■ Text excerpt:
===============
BREAST CANCER: DIAGNOSTIC INVESTIGATIONS CARRIED OUT
Ultrasonography
Ultrasonography – also known as ultrasound – is another imaging technique which, rather than using X-rays, involves passing high-frequency sound waves into the breast. It is the same process as that used for fetal scanning in pregnant women. When the sound waves meet a solid object within the breast, they are reflected back like an echo. The waves are processed by a computer, and a picture can be built up which is displayed on a screen and interpreted by someone trained in ultrasonography. The picture will show the normal glandular tissue and fat quite clearly, as well as any prominent ducts, cysts and tumours. Ultrasound is particularly useful in differentiating between fluid-filled cysts and solid lumps, and ideally should be used with mammography and fine needle aspiration to distinguish clearly between the two. It is the imaging investigation of choice when breast lumps are suspected in women below the age of 30. However, its use is not routine as it is a time-consuming process, is not able to detect calcium deposits, and its results are operator dependent.
Biopsy
Diagnosis of a breast lump often used to involve the surgical removal of a small piece of tissue. Although this is occasionally still necessary, there are now other techniques which can normally be used instead, which do not require a general anesthetic, and which can often be done by a surgeon at an out-patients’ clinic.
Fine needle aspiration biopsy
Fine needle aspiration is a cytological examination (i.e. one which involves the examination of cells) which is often helpful in confirming the diagnosis of a non-malignant tumour or cyst. However, although it can confirm that a suspicious lump is a cancer – and when a cancer is present it is rare for it to be missed using this technique – a negative result does not necessarily mean that it is not: the needle may have been inserted into normal tissue around a malignant tumour. Further tests may therefore be done to confirm a negative result.
The skin is usually wiped with an alcohol wipe prior to inserting a fine needle – about the same size as one that would be used to take blood from the arm – through the skin of the breast. The needle is repeatedly pushed into the lump, which the surgeon holds firmly between the fingers. Suction is applied to a syringe behind the needle and a few cells from the lump are sucked up through the needle and into the syringe. This sample of a small number of cells is then spread on a glass slide which is sent to the laboratory for examination under a microscope by a cytologist. Malignant and pre-malignant cells can be identified, as well as those from a benign lump or from normal breast tissue. Fluid aspirated from a cyst will also be sent to the laboratory in a bottle if it is at all suspicious.
You will be asked to press on the area once the needle has been withdrawn. This is simply to try to prevent serious bruising – which usually occurs despite this precaution and may last for several days or more. Therefore, as needle biopsies may cause swelling and bruising of the breast which may make palpation difficult and a mammogram unclear, they are better not done by a GP before a clinic visit.
Although a small minority of women does find the procedure painful, it is usually only uncomfortable. Local anesthetic is not used as it would destroy the cells the cytologist needs to make a diagnosis.
A non-palpable breast lump, i.e. one which cannot be felt, can be localized by ultrasound or by mammography using a special mammographic attachment which can guide the needle into the lump.
===============
■ Stored data:
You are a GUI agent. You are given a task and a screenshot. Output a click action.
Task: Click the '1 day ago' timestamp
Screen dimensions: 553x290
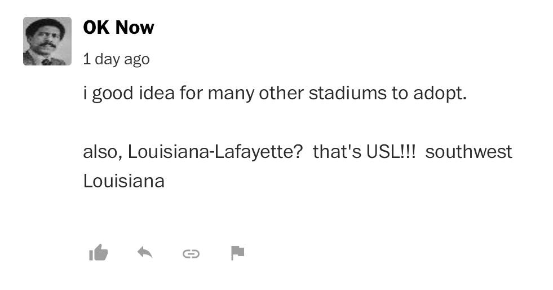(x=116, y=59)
===============
According to the breast cancer text, why is local anesthetic not used for fine needle aspiration? The material comes from a source separate from the breast cancer text.

It would destroy the cells the cytologist needs to make a diagnosis.